━━━ Provided material

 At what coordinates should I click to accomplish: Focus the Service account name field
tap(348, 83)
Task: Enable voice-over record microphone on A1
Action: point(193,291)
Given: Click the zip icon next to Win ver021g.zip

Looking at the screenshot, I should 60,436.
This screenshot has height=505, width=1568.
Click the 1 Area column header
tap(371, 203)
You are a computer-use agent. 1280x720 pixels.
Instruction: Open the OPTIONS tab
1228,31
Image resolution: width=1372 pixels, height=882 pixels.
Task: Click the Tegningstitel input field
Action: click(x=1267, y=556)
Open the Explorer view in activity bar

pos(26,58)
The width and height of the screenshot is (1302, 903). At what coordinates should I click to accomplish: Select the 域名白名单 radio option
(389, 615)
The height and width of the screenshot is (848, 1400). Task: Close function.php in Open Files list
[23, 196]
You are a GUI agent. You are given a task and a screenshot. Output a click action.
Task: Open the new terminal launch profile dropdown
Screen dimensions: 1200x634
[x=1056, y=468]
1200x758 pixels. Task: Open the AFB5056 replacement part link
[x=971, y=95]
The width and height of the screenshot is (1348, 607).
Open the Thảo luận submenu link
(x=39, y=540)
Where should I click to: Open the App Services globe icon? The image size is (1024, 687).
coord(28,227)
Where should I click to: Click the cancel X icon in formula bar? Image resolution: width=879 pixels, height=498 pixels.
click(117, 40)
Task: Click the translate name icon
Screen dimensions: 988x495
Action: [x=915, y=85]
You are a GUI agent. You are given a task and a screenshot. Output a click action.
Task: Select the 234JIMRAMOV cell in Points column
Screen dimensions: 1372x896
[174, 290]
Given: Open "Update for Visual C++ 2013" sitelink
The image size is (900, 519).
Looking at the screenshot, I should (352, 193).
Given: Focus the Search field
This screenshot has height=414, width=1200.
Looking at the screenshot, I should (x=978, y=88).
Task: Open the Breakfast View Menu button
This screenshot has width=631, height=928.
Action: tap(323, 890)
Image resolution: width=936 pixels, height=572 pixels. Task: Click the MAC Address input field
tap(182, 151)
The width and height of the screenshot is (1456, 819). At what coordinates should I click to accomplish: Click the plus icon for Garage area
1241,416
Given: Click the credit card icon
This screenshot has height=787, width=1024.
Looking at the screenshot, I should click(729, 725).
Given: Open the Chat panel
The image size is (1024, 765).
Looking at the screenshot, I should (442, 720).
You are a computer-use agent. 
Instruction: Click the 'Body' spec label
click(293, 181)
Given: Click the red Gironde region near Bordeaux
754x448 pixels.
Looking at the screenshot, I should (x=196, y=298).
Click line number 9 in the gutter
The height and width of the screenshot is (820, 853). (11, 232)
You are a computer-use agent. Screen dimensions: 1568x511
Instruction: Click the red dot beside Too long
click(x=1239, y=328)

━━━━━━

Task goal:
Type out the entries again, word for word.

Output:
 At what coordinates should I click to accomplish: Focus the Service account name field
tap(348, 83)
Task: Enable voice-over record microphone on A1
Action: point(193,291)
Given: Click the zip icon next to Win ver021g.zip

Looking at the screenshot, I should 60,436.
This screenshot has height=505, width=1568.
Click the 1 Area column header
tap(371, 203)
You are a computer-use agent. 1280x720 pixels.
Instruction: Open the OPTIONS tab
1228,31
Image resolution: width=1372 pixels, height=882 pixels.
Task: Click the Tegningstitel input field
Action: click(x=1267, y=556)
Open the Explorer view in activity bar

pos(26,58)
The width and height of the screenshot is (1302, 903). At what coordinates should I click to accomplish: Select the 域名白名单 radio option
(389, 615)
The height and width of the screenshot is (848, 1400). Task: Close function.php in Open Files list
[23, 196]
You are a GUI agent. You are given a task and a screenshot. Output a click action.
Task: Open the new terminal launch profile dropdown
Screen dimensions: 1200x634
[x=1056, y=468]
1200x758 pixels. Task: Open the AFB5056 replacement part link
[x=971, y=95]
The width and height of the screenshot is (1348, 607).
Open the Thảo luận submenu link
(x=39, y=540)
Where should I click to: Open the App Services globe icon? The image size is (1024, 687).
coord(28,227)
Where should I click to: Click the cancel X icon in formula bar? Image resolution: width=879 pixels, height=498 pixels.
click(117, 40)
Task: Click the translate name icon
Screen dimensions: 988x495
Action: [x=915, y=85]
You are a GUI agent. You are given a task and a screenshot. Output a click action.
Task: Select the 234JIMRAMOV cell in Points column
Screen dimensions: 1372x896
[174, 290]
Given: Open "Update for Visual C++ 2013" sitelink
The image size is (900, 519).
Looking at the screenshot, I should (352, 193).
Given: Focus the Search field
This screenshot has height=414, width=1200.
Looking at the screenshot, I should (x=978, y=88).
Task: Open the Breakfast View Menu button
This screenshot has width=631, height=928.
Action: tap(323, 890)
Image resolution: width=936 pixels, height=572 pixels. Task: Click the MAC Address input field
tap(182, 151)
The width and height of the screenshot is (1456, 819). At what coordinates should I click to accomplish: Click the plus icon for Garage area
1241,416
Given: Click the credit card icon
This screenshot has height=787, width=1024.
Looking at the screenshot, I should click(729, 725).
Given: Open the Chat panel
The image size is (1024, 765).
Looking at the screenshot, I should (442, 720).
You are a computer-use agent. 
Instruction: Click the 'Body' spec label
click(293, 181)
Given: Click the red Gironde region near Bordeaux
754x448 pixels.
Looking at the screenshot, I should (x=196, y=298).
Click line number 9 in the gutter
The height and width of the screenshot is (820, 853). (11, 232)
You are a computer-use agent. Screen dimensions: 1568x511
Instruction: Click the red dot beside Too long
click(x=1239, y=328)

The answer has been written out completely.